» **Written tasks**
1) In the author interview, what is the title of the third book in the Guardian trilogy?
2) Carry on the author interview from its final line.

» **Passage to read**
Do you outline extensively, or construct a loose idea?
No outlines at all. Ok, I did have an outline for Echoes, but everything in it turned out to be boring, so only the concept remains. Usually I just start with a ‘what if,’ or a scenario and go from there.

Do you consider yourself a “pantser?”
I prefer ‘discoverer’. Or ‘explorer.’

Explain?
I almost always have pants on when writing. I just don’t really like the divisiveness of the pantster/plotter binary

I am interested to hear you elaborate on ‘discoverer’.
I think I got the term from Joanna Penn. She talks about discovering the plot, and that’s how I feel. A lot of my pauses in writing are because a character did something that’s OOC, or an event happened that isn’t logical for the world, and my subconscious pokes me until I figure that out and correct it. It’s as if I’m on an adventure.

Is that the main source of your “writer blocks”?
Yeah, but I don’t really consider them blocks. Or rather I guess I feel like a block is always my subconscious trying to tell me something is wrong in either my story or my life.

What are you working on right now?
I’m currently doing the final pass on Overtones of Midnight, which is the 3rd book in the Guardian trilogy. I also have one and a half books written in a new series called The Extra Fakes, a sort of urban fantasy superheroes concept and I have someone bugging me about a deep space world that I’ve been playing with.

Do you tend to stay focused on one project at a time?
Clearly not! I do and I don’t. I will hyperfocus on a project for a time and then jump to something else and hyperfocus on that. More of my whole ‘when I’m writing, I’m writing a lot.’ A sort of ADHD writer style.

What authors do you look up to?

» **Recorded data**
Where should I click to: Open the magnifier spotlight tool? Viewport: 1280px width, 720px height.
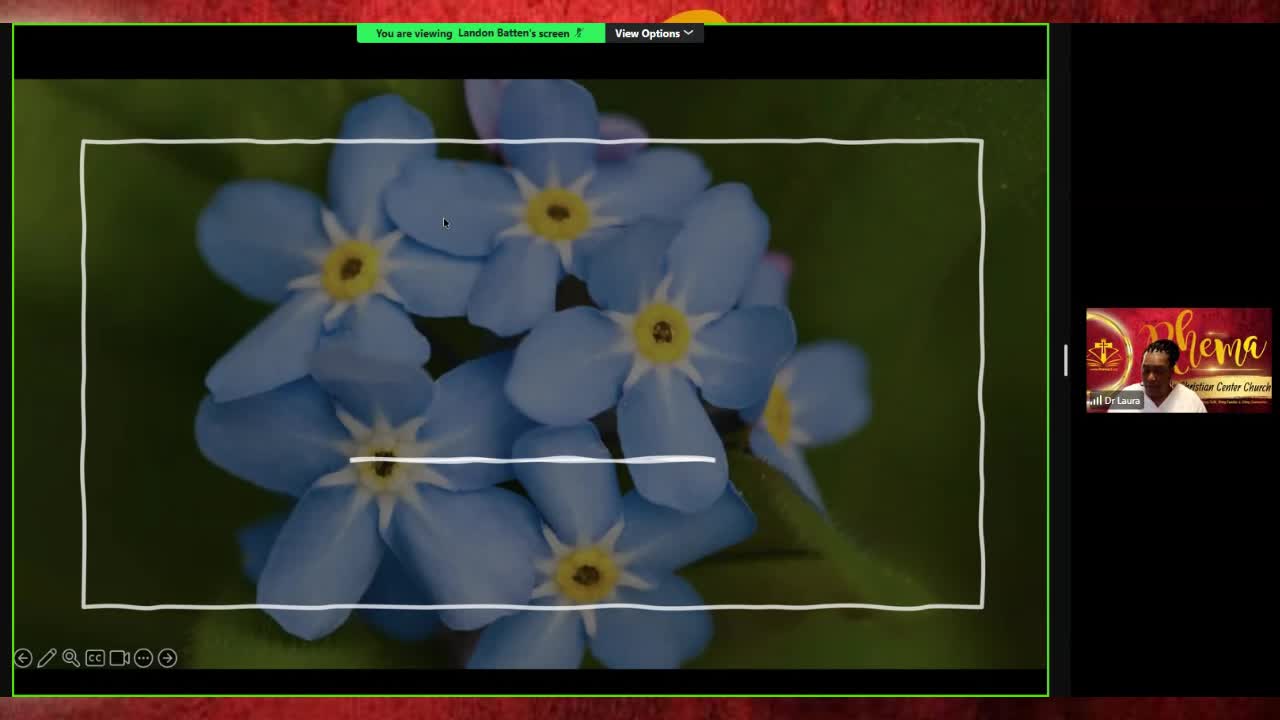point(70,658)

» **Task answers**
1) Overtones of Midnight

2)
I greatly admire Kristine Kathryn Rusch, she’s the whole deal. Not only was she one of my earliest sci-fi and fantasy influences (The Fey particularly) she gives back a lot to the writing community via her blog. And I recommend her writing book The Pursuit of Perfection to everyone. I have long admired Terry Pratchett (who doesn’t?) for his fabulous world building and incredible satire.

Do you compare your book to other famous media? Like “X meets Y”, or “a lighter take on _”.
I have been told you should have that sort of high concept pitch, but I can’t figure out how. Suggestions, please! And don’t say Stranger Things.
Hmm, I am only a third of the way in, and still getting a feel for the plot, so I will have to get back to you on that once I finish. It does a feel of Final Destination, which you refer to in the plot.

Is there anything you want readers to know about the book?
I don’t know. Let me ask you if anything has surprised you, or been not what you assumed/expected, genre, concept or plot-wise?
I am still early in the book, getting a feel for the characters. I love how much I relate to Amy, and yet how frustrating she is. I feel so much of her struggle as a shy bookworm, surrounded by people who are often derisive towards intelligence, to avoid attention. I’d probably make similar choices to her, and yet I still find myself getting frustrated when she pushes people away or closes herself off. I love how authentic she is. Incredibly consistent, which is a big kudos to you for writing her. But her choices are so frustrating at times.
You know that’s probably the most common feedback I’ve gotten. So maybe what I should say is that in the end, it’s really a girl’s bildungsroman. With cool adventures and a little romance.